The fact that Heger, who was deputy prime minister and finance minister from March 2020 to April 2021, is now prime minister is a reminder that all has not been smooth sailing in post-Fico Slovakia. Heger is in the role because his predecessor failed to live up to expectations (though Heger, too, refers to himself as leading an “anti-corruption government”). 

***

It would be easy as a journalist reporting on the state of democracy and protest movements in the US, Europe, and around the world, to become discouraged and cynical. People take to the streets to push for policies that aren’t enacted. People call for resignations that never come. The media cover stories and then gets bored of them. Democracy backslides further and further. Things go from bad to worse. You watch a round of protests and think that this, finally, will be the time something will change, and then it doesn’t.

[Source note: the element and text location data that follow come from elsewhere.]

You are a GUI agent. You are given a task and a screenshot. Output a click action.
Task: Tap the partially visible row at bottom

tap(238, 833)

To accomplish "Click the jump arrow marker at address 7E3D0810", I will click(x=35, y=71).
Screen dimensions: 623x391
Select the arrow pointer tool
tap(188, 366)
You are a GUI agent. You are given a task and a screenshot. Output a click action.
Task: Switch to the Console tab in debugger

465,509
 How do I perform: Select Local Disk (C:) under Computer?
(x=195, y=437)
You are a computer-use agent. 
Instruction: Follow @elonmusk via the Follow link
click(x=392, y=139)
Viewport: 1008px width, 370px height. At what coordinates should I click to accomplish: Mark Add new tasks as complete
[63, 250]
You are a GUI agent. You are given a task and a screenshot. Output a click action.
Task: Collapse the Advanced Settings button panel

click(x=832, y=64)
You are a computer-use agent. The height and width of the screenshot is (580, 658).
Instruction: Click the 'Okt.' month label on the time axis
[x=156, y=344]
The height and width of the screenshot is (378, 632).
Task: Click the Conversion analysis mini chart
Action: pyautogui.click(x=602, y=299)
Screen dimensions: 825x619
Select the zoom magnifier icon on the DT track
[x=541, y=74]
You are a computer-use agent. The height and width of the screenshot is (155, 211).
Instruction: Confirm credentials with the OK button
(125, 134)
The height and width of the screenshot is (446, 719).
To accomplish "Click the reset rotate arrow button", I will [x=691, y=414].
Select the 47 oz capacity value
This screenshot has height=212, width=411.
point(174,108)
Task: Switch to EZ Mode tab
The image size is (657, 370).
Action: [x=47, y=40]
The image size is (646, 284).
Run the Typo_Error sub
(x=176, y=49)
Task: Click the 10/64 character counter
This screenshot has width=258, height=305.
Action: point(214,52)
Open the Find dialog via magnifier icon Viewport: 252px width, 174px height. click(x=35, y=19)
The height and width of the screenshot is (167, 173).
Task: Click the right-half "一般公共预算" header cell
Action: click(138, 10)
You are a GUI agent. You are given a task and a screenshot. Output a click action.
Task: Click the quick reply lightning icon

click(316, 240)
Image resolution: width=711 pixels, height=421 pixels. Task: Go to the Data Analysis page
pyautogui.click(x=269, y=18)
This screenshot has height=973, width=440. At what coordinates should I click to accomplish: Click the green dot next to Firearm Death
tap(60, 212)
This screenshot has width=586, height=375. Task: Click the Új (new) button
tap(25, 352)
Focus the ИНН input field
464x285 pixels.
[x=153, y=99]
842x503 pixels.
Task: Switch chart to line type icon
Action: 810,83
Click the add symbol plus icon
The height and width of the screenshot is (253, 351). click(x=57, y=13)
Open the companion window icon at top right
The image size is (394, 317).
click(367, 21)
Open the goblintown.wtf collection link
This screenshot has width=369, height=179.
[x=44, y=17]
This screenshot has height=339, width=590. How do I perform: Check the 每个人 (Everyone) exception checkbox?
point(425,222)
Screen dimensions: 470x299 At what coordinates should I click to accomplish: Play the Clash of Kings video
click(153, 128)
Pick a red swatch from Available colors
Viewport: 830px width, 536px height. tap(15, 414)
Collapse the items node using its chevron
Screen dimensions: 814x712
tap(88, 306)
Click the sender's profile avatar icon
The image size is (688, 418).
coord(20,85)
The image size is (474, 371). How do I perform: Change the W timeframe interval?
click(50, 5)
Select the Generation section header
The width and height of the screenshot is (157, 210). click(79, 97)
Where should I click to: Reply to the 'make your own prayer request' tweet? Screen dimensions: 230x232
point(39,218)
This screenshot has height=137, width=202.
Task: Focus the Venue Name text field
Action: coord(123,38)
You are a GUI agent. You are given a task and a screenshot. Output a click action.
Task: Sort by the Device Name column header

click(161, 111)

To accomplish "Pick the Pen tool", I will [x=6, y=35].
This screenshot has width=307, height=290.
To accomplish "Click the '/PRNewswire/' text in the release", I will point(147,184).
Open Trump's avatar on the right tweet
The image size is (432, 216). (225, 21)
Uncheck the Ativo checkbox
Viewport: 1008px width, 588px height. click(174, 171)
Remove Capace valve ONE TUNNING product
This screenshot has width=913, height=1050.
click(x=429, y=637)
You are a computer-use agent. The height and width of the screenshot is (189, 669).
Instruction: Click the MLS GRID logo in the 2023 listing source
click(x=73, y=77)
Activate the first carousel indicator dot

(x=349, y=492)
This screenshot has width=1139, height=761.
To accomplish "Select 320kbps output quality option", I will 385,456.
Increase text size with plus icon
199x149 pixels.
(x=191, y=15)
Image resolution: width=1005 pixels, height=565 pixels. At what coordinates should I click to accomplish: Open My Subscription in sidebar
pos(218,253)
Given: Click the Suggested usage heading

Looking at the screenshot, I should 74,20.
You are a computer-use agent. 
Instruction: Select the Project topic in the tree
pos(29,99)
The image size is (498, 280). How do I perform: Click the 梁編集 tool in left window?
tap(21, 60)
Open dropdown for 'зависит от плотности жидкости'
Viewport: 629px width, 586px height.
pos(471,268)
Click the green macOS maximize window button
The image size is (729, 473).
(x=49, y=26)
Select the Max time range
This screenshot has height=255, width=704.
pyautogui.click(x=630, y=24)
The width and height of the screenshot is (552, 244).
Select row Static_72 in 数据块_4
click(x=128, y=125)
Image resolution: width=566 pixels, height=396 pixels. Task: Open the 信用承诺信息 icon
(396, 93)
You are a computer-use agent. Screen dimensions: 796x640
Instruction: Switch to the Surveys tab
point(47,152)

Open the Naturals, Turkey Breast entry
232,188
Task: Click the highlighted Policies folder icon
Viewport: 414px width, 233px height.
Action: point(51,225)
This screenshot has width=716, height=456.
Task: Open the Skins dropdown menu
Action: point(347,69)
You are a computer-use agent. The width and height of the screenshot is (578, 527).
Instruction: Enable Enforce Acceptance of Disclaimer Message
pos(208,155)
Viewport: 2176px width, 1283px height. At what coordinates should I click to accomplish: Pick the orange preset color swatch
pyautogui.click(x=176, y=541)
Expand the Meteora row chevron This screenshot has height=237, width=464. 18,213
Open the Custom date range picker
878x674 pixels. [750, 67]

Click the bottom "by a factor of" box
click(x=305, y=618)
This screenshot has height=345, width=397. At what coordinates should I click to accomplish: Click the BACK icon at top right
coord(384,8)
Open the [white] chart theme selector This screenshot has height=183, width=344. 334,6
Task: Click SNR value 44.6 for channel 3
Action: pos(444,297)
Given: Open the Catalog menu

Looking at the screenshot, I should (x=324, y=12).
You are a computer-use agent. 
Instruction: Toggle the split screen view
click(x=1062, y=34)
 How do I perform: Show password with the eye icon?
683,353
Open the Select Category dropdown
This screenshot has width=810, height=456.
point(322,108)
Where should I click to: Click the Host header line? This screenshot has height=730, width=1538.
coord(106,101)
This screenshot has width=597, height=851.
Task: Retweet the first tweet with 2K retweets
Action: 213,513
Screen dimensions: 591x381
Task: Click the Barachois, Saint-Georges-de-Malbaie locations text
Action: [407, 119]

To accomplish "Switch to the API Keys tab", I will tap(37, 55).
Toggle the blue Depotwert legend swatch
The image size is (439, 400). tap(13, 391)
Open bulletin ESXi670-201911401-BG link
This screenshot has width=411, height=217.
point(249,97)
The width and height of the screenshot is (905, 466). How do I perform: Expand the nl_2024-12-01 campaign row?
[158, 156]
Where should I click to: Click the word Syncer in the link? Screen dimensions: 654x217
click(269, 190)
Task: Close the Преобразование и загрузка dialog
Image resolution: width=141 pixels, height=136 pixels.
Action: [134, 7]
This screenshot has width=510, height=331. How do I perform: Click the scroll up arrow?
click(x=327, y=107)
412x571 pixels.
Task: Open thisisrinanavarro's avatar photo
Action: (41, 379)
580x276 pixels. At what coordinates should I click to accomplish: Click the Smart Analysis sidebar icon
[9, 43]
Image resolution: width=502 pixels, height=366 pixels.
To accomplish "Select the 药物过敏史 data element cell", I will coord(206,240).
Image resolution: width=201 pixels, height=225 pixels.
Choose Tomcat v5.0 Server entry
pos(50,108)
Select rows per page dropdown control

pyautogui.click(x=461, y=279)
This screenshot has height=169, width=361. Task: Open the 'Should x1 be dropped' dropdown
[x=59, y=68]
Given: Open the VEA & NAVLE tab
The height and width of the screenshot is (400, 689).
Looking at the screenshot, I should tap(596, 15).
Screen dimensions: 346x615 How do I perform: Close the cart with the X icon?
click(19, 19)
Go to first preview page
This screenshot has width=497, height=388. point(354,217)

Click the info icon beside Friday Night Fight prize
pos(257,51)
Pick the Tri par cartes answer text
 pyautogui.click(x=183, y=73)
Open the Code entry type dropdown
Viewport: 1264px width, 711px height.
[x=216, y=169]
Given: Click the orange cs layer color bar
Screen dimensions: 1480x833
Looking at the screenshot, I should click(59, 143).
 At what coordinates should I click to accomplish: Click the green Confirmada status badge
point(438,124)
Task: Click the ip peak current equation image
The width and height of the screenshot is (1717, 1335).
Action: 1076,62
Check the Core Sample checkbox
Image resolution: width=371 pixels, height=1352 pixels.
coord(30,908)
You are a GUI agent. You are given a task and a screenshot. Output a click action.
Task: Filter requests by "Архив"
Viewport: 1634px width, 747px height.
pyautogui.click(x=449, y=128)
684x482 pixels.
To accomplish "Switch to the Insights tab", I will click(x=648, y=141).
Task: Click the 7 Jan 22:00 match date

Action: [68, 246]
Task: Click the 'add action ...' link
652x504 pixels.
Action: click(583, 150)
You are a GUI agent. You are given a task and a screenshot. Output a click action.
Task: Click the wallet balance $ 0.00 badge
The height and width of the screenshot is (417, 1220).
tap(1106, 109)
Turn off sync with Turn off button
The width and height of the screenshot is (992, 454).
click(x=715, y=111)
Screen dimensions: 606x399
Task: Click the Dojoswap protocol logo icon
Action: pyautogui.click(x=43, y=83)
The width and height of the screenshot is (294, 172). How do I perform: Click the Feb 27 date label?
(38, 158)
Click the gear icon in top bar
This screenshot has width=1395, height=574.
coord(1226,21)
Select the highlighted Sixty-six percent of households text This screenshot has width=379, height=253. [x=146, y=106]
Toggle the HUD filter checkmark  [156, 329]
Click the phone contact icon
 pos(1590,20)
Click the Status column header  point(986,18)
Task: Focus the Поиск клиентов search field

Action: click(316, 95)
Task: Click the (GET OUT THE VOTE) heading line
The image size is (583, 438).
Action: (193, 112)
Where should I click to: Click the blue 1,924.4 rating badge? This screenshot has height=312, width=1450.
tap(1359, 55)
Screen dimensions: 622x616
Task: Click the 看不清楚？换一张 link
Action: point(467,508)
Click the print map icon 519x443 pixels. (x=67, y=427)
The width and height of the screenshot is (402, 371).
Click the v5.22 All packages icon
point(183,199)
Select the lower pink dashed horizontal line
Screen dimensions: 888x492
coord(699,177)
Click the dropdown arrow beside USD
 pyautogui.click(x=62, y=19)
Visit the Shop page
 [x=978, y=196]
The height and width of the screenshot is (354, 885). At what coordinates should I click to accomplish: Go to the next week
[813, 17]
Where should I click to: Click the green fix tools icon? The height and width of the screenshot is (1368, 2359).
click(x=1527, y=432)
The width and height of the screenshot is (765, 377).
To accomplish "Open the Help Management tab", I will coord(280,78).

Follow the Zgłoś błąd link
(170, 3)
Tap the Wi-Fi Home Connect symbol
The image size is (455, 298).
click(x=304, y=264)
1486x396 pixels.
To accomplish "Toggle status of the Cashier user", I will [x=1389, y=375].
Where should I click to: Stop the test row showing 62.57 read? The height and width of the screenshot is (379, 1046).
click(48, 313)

But that isn’t true. As I realised sitting in Bratislava, sometimes power structures do change. And while so much of Slovakia’s story is specific to the country — its history in the 1990s, the permutations of the Fico era, the murder of a journalist, the alignment of anti-corruption opposition parties — there are movements that can be copied. Slovakia has something to teach other countries that are worried about the health of their own democracies and civil societies — change can happen. And that it happens because enough people engage with changing the political status quo.

Heger was right: no democracy can grow in an environment other than one in which the rule of law is fully active.

“I would not have expected those speeches from Slovak leaders a few years ago,” I told some Slovak analysts at the conference. They nodded back. I couldn’t tell whether they were agreeing with me, or whether, unlike me, they’d known better. That they had been sure, even when it looked to me as if no one would ever step down and things would never get better, that they wouldn’t give up on Slovakia.